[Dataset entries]
########

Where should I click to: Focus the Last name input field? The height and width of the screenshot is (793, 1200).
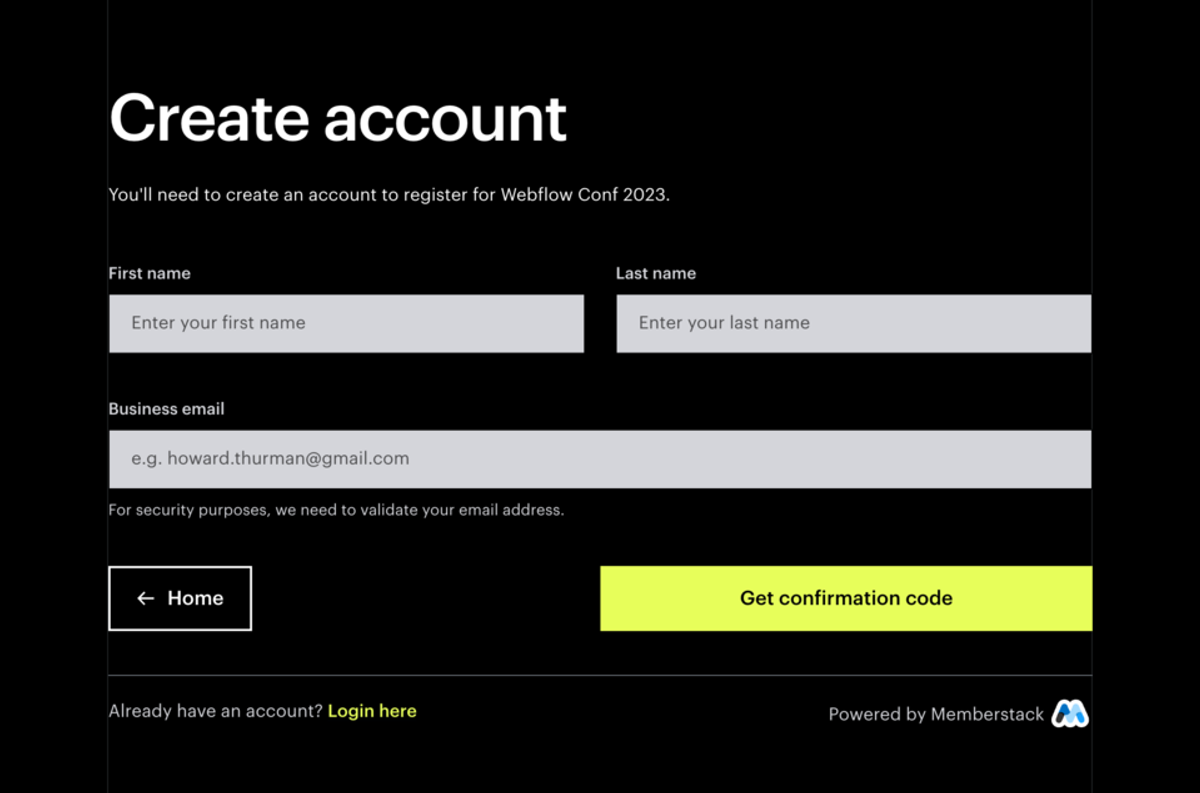point(853,323)
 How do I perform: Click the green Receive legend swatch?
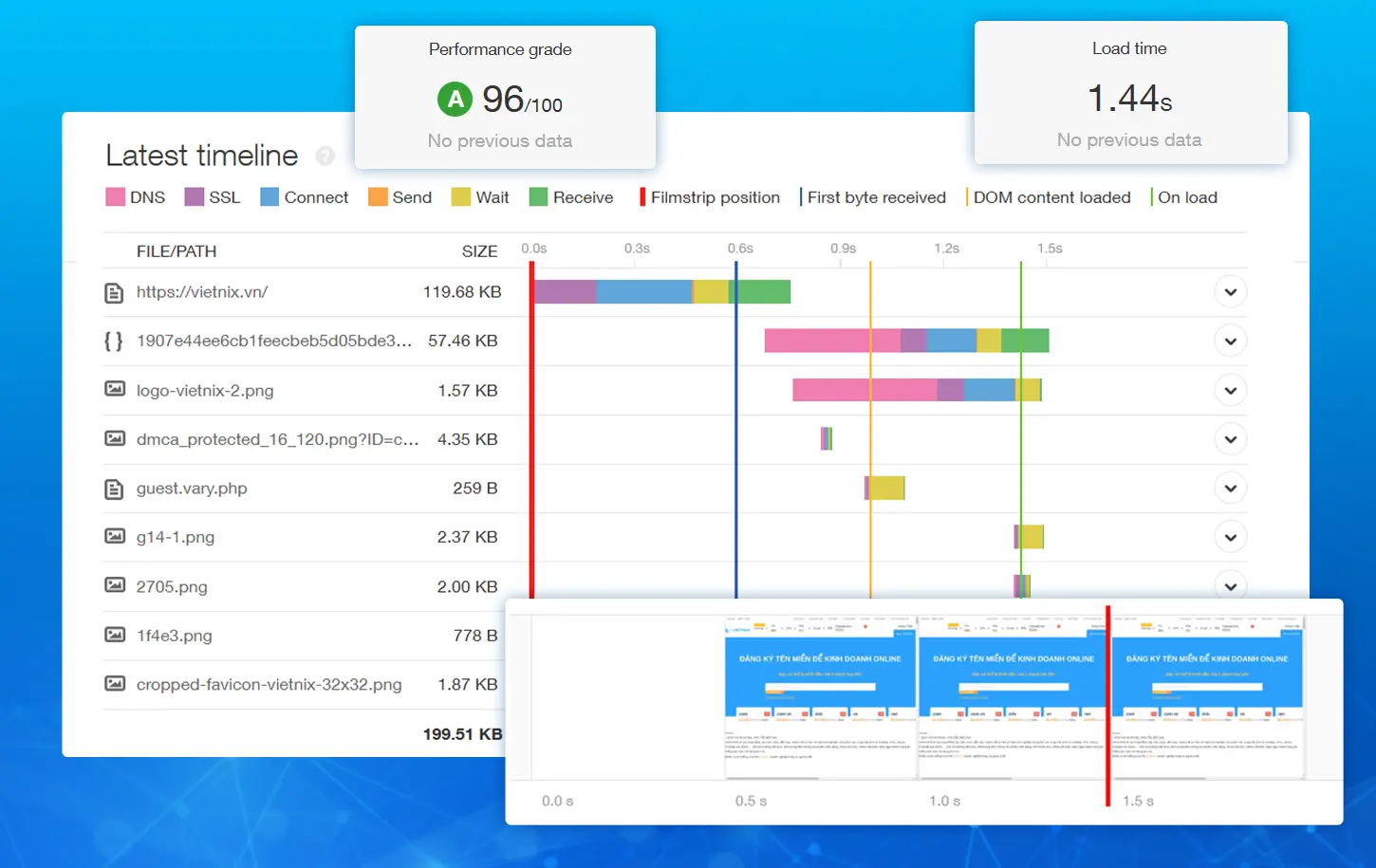click(x=538, y=197)
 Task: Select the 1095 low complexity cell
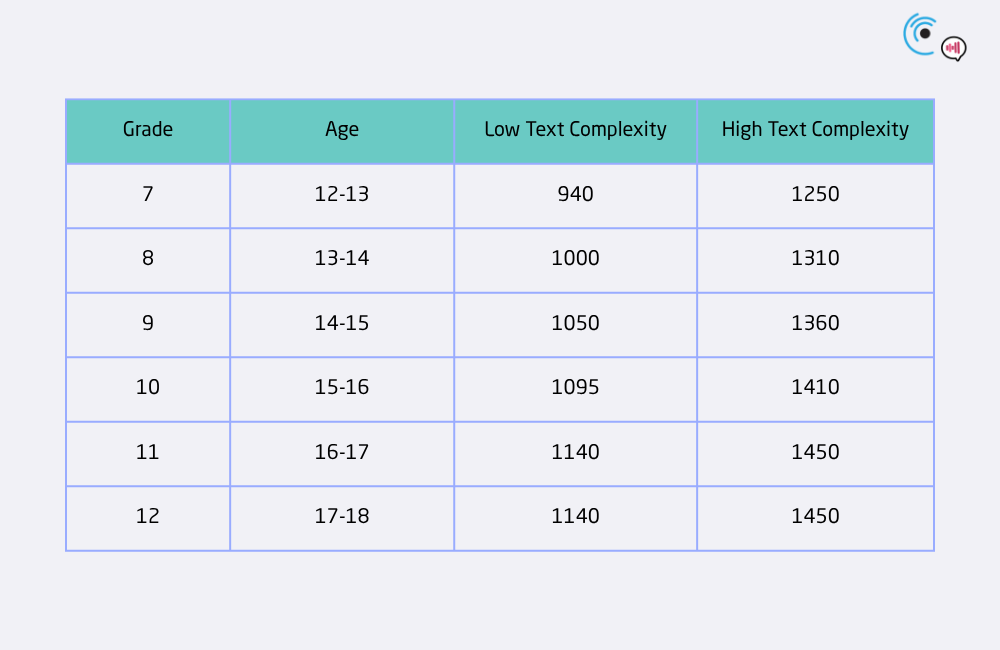(575, 389)
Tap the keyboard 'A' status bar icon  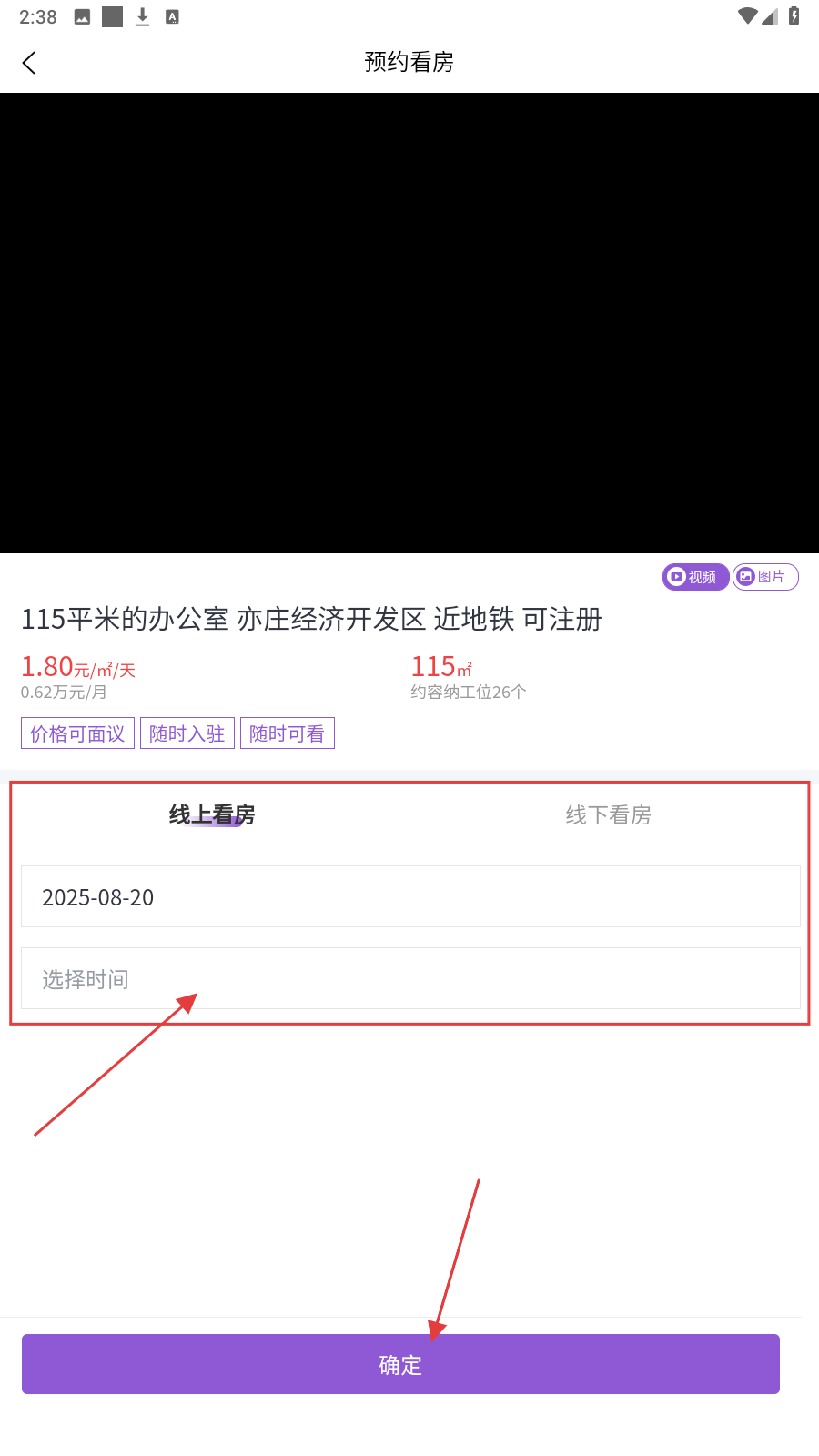point(172,16)
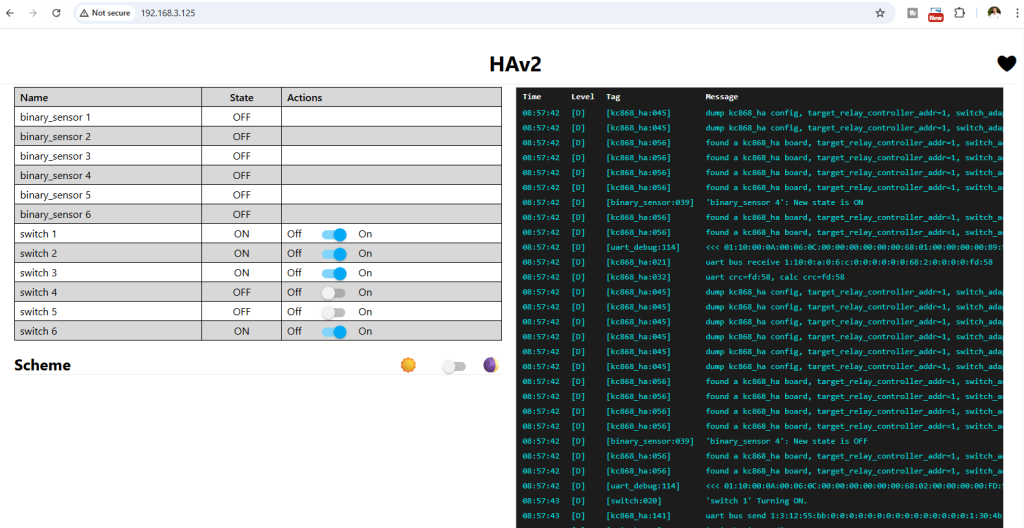
Task: Toggle the Scheme dark mode switch
Action: tap(454, 367)
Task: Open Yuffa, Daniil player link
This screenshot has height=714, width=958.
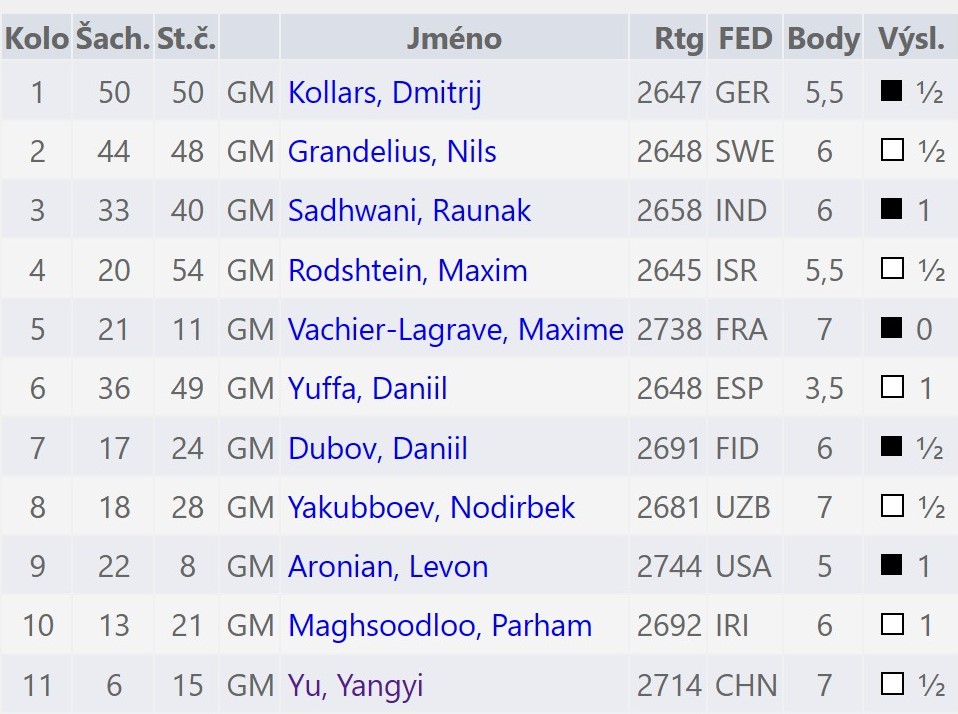Action: tap(367, 389)
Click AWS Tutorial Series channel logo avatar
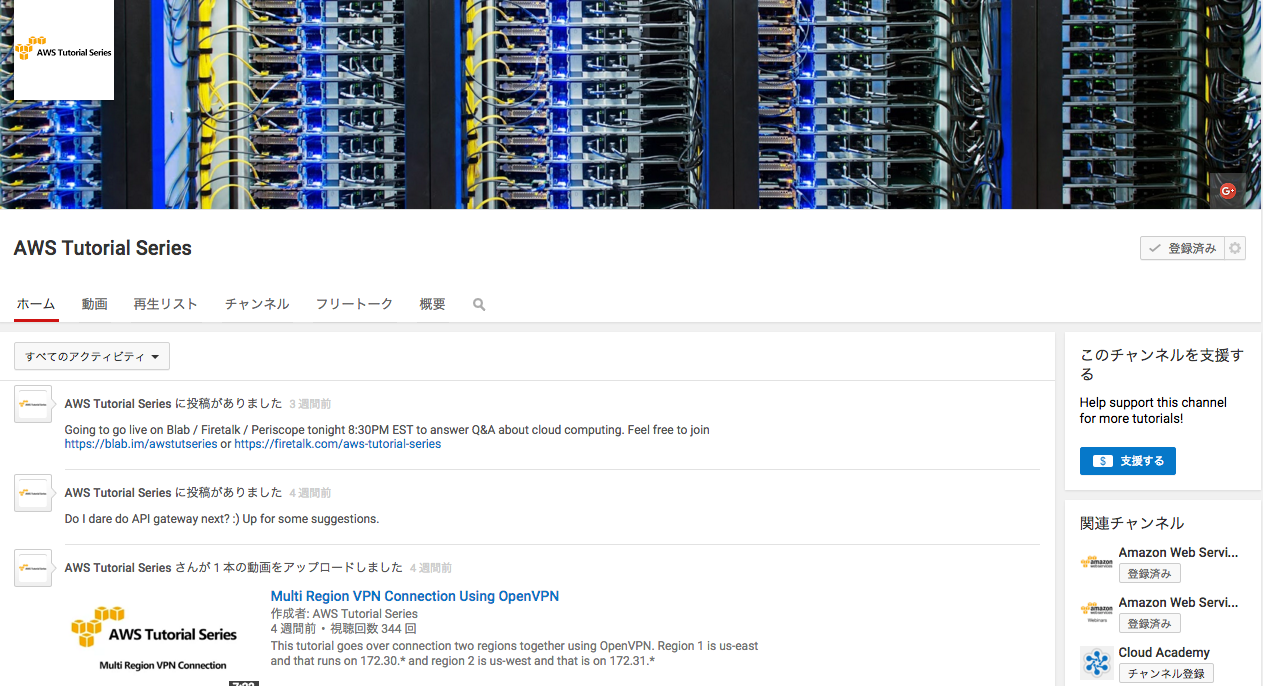The image size is (1263, 686). [64, 50]
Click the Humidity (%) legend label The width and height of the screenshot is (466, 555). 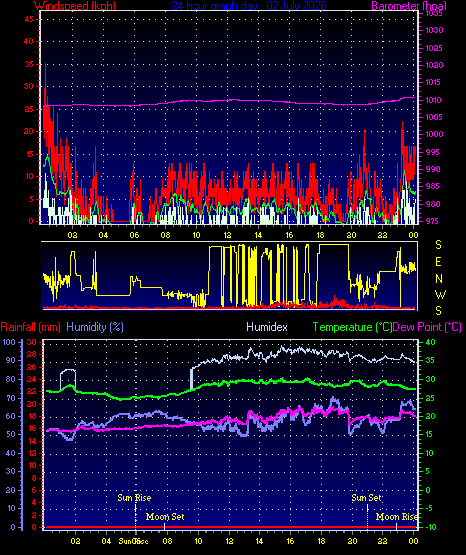point(95,327)
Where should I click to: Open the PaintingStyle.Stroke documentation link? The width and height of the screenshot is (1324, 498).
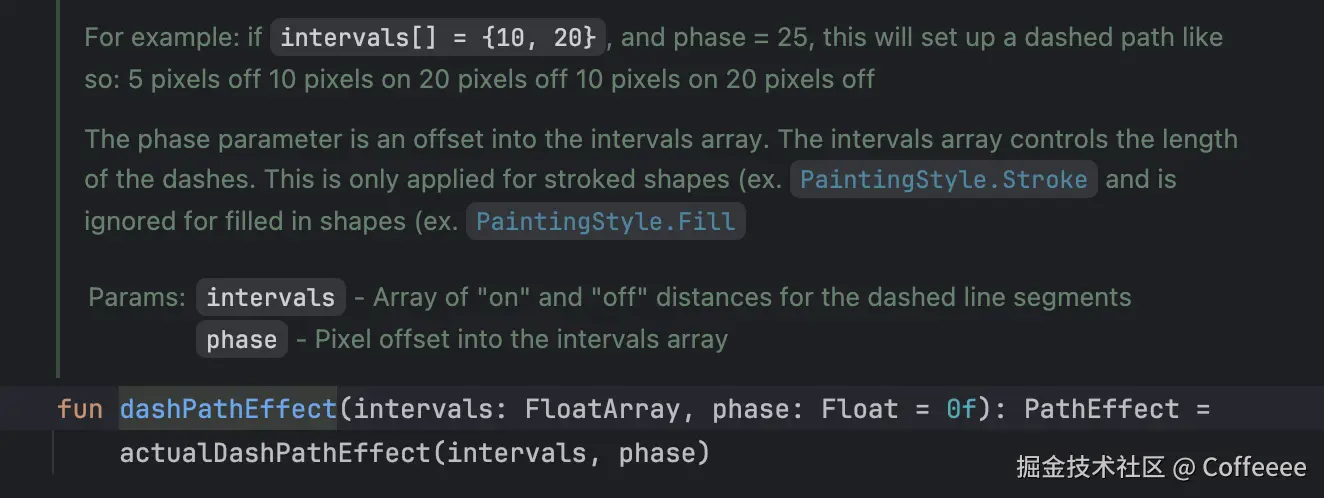944,180
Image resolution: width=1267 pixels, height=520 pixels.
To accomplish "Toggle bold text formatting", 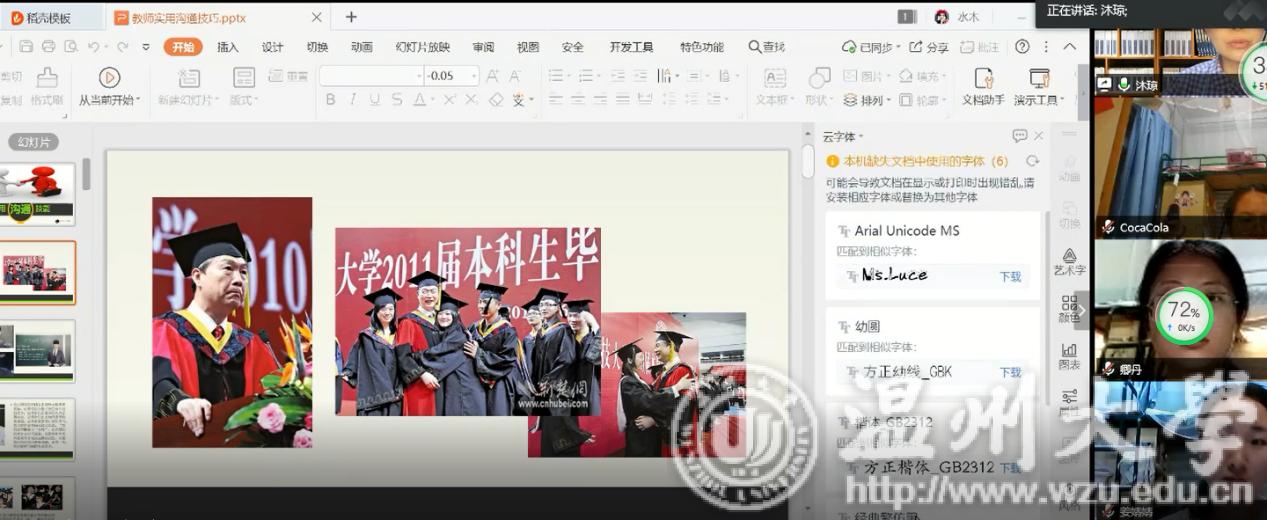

########

- **What is needed**
Once you find the line that contains "Image resolution: width=1267", give it again along with every later line through the end of the data, word for word, minus the pictures.

- **Answer to the exercise**
Image resolution: width=1267 pixels, height=520 pixels.
To accomplish "Toggle bold text formatting", 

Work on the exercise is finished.